Liebenswerte Hauptfigur verzaubert Leser
Mimi Reventlow ist eine rundum überzeugende Protagonistin. Schnell schleicht sie sich mit ihrem Mut und Selbstbewußtsein ins Herz der Leser. Gerade deswegen, weil sie sich gleichzeitig trotzdem durch ein gutes Herz auszeichnet und selbstlos anderen helfen will. Das gilt nicht nur für den geliebten Onkel, sondern auch für den armen "Weberjungen" Alexander. Ohne zu Überlegen und ohne Scheu bietet sie dem Unternehmer Gehringer die Stirn und macht sich diesen damit ungeahnt zum Feind.
Lesevergnügen, welches Lust auf mehr macht
Petra Durst- Benning lässt keine Langeweile aufkommen. Leicht nachvollziehbare wechselnde Erzählstränge beleben den Roman. So erfährt der Leser zudem einiges über die Leinenweberstadt Laichingen. Gerade die Geschichte um die Weberfamilie Schubert ist spannend und verspricht in den nächsten Bänden noch eine interessante Entwicklung.
Leicht verständlicher Sprachstil und Dialoge lassen die knapp 450 Seiten nur so dahinfliegen und viel zu schnell muss man das Buch aus der Hand legen. Auch der Blanvalet Verlag hat mit der Gestaltung des Hardcover ins Schwarze getroffen. Der in sepiafarben gehaltene Schutzumschlag erinnert an ein historisches Bild und die abgebildete junge Dame kann man leicht mit Frau Reventlow assoziieren.

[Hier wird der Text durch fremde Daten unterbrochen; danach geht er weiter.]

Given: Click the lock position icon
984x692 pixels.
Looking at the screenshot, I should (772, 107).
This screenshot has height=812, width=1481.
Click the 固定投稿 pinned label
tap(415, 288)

Der Roman endet mit dem Anstieg des Spannungsbogens. Wie ein Feuerwerk explodiert er und hinterlässt viele unbeantwortete Fragen. Und mit diesem gemeinen Cliffhanger bleibt der Leser zurück und kann die Fortsetzung kaum erwarten. Es bleibt nun vorerst seiner Phantasie überlassen, wie die ganzen Fragezeichen wohl im zweiten Teil beantwortet werden.